Six counsellors trained by the Cana Movement are set to be provided with the opportunity to continue counselling people through proposed amendments to the Counselling Profession Act, Social Solidarity Minister Michael Falzon said this evening.
Falzon spoke of the six’s plight during debate on the proposed amendments, which were approved unanimously in parliament this evening.
The bill seeks to better streamline the counselling profession, including through the proper recognition of counselling trainees.
The original act, introduced in 2015, had established that counsellors needed to obtain a Masters in Counselling to obtain a full warrant. However, many long-serving counsellors, working with various entities and institutions, had no such qualifications, though they had been trained by the same institutions they worked with.

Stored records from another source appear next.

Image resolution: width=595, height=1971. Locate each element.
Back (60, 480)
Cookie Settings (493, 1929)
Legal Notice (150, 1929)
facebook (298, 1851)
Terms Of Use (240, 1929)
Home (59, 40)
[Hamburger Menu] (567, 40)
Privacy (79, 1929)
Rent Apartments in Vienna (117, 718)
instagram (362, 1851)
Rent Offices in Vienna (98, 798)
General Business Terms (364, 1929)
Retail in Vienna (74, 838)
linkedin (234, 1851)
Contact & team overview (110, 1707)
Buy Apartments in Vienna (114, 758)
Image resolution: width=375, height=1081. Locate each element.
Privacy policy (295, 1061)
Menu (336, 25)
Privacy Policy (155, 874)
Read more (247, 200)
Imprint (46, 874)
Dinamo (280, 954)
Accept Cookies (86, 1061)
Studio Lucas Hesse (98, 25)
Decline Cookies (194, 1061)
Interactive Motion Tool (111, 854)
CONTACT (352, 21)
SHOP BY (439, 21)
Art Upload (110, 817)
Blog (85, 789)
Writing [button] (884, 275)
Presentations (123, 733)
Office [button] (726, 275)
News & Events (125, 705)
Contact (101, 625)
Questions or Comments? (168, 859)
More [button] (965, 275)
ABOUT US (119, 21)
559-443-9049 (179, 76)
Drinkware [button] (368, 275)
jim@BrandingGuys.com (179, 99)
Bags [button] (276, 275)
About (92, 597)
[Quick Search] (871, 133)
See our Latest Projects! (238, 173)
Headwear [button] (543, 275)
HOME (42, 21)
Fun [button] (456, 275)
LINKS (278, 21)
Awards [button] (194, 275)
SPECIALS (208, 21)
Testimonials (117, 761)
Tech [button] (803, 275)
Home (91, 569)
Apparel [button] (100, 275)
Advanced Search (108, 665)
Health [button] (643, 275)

To address this, the act had provided for restricted warrants, which allow holders to continue working at the agency or institution which trained them, whilst preventing them from taking up counselling positions elsewhere.

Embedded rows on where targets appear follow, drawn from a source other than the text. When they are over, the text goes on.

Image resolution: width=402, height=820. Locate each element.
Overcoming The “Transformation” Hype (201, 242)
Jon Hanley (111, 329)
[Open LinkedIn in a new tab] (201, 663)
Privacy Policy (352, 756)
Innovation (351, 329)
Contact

However, the act provided a short time window for people to apply, leading some to miss out. This included six counsellors trained by and working with the Cana Movement, which had been a pioneer in introducing counselling services to Malta.

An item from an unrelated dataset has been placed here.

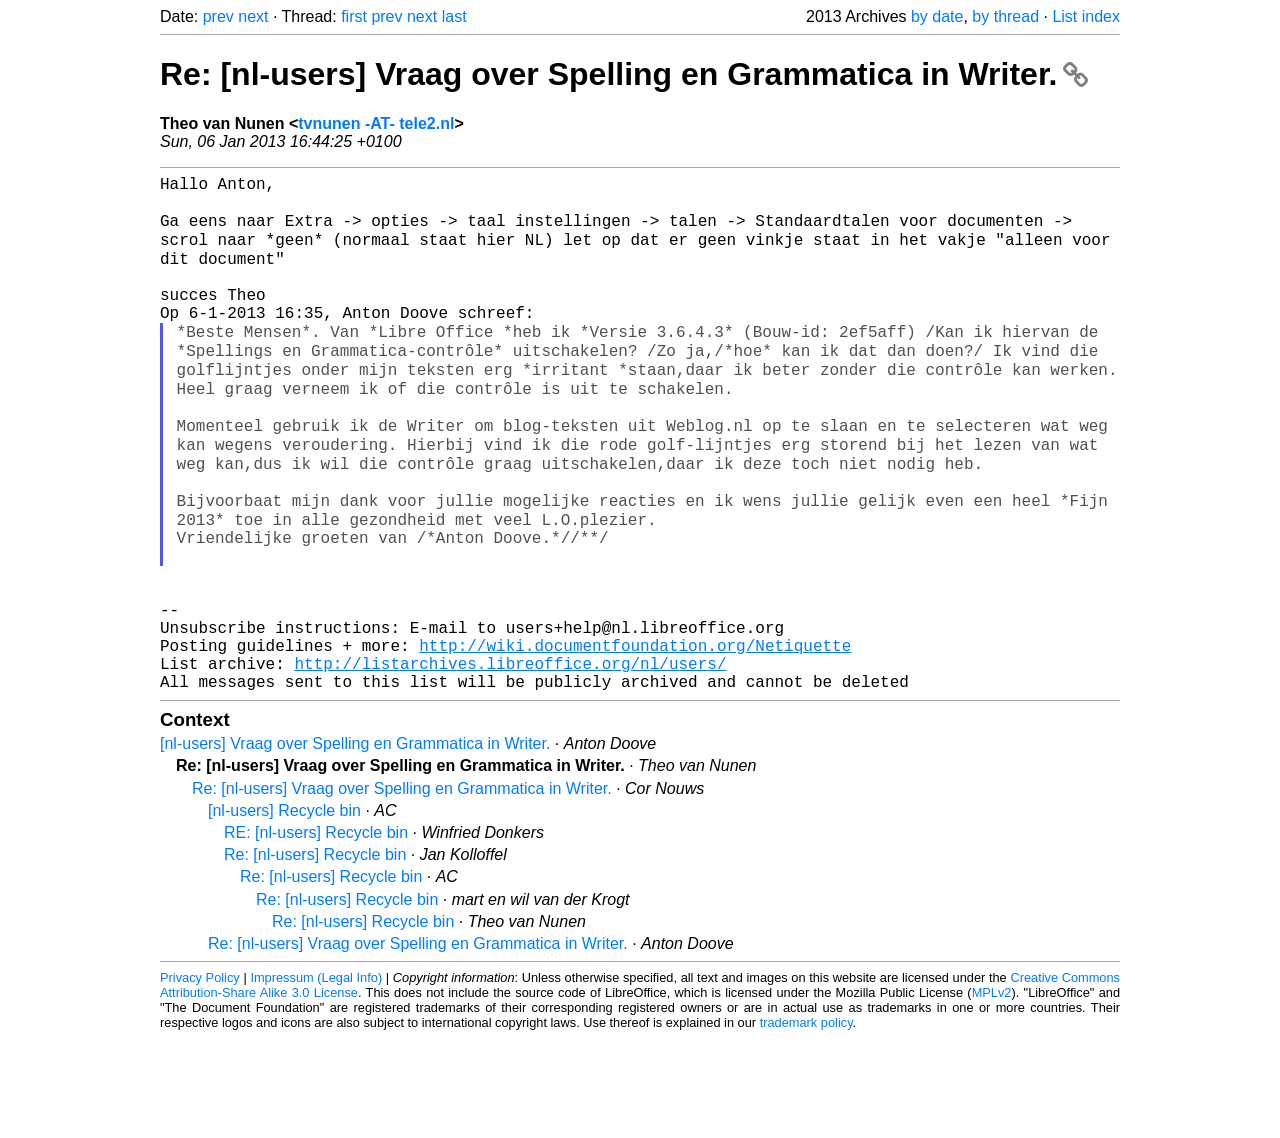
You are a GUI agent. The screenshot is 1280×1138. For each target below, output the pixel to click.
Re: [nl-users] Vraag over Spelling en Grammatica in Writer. (624, 74)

The bill, Falzon explained, will extend the deadline for restricted warrants, thus allowing these six counsellors to continue providing their services.
“This amendment will not just make six people happy, but many more, as I am sure that they will be very motivated to help others through their work,” Falzon said.
Falzon also emphasised that the credentials and integrity of holders of restricted warrants should not be put in doubt, noting that these were people caught between two stools, as they could not obtain the required qualifications when they took up counselling.